Materials provided:
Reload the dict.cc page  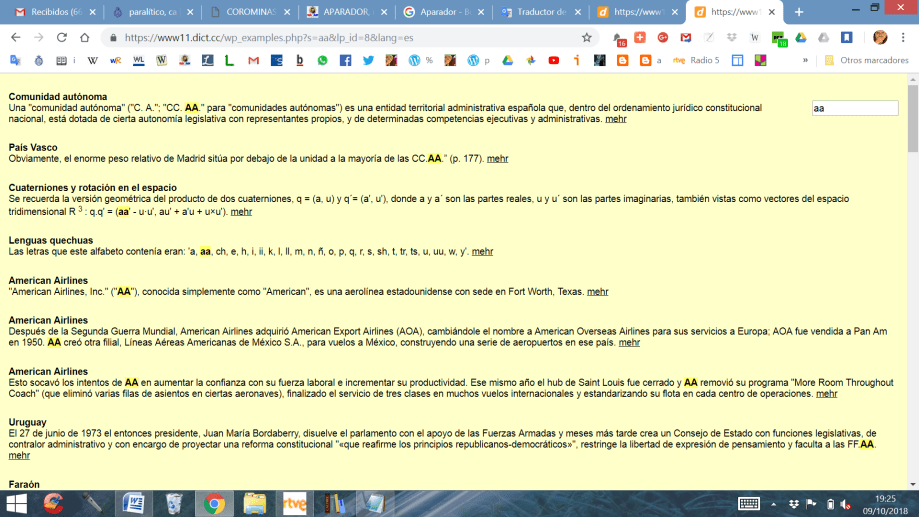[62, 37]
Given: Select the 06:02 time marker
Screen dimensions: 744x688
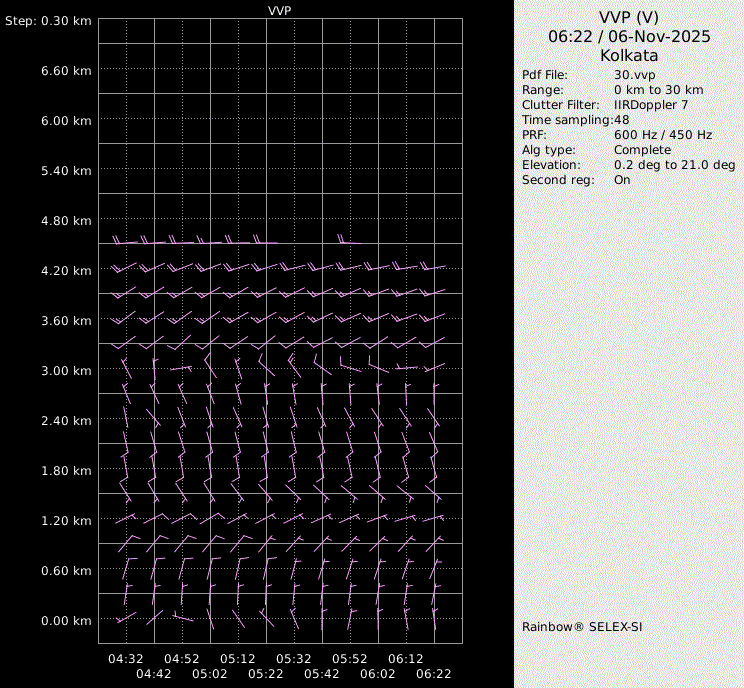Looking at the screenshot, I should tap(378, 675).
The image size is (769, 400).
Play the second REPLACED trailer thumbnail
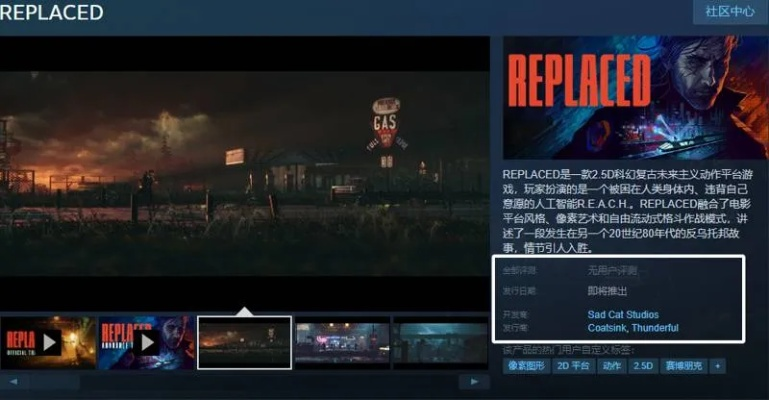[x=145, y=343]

Task item: Please return the lines from the line with "Given: Select the 06:02 time marker" through the last line of the data, both included, exactly, and without pictures.

Your response:
Given: Select the 06:02 time marker
Screen dimensions: 744x688
Looking at the screenshot, I should tap(378, 675).
The image size is (769, 400).
Play the second REPLACED trailer thumbnail
[x=145, y=343]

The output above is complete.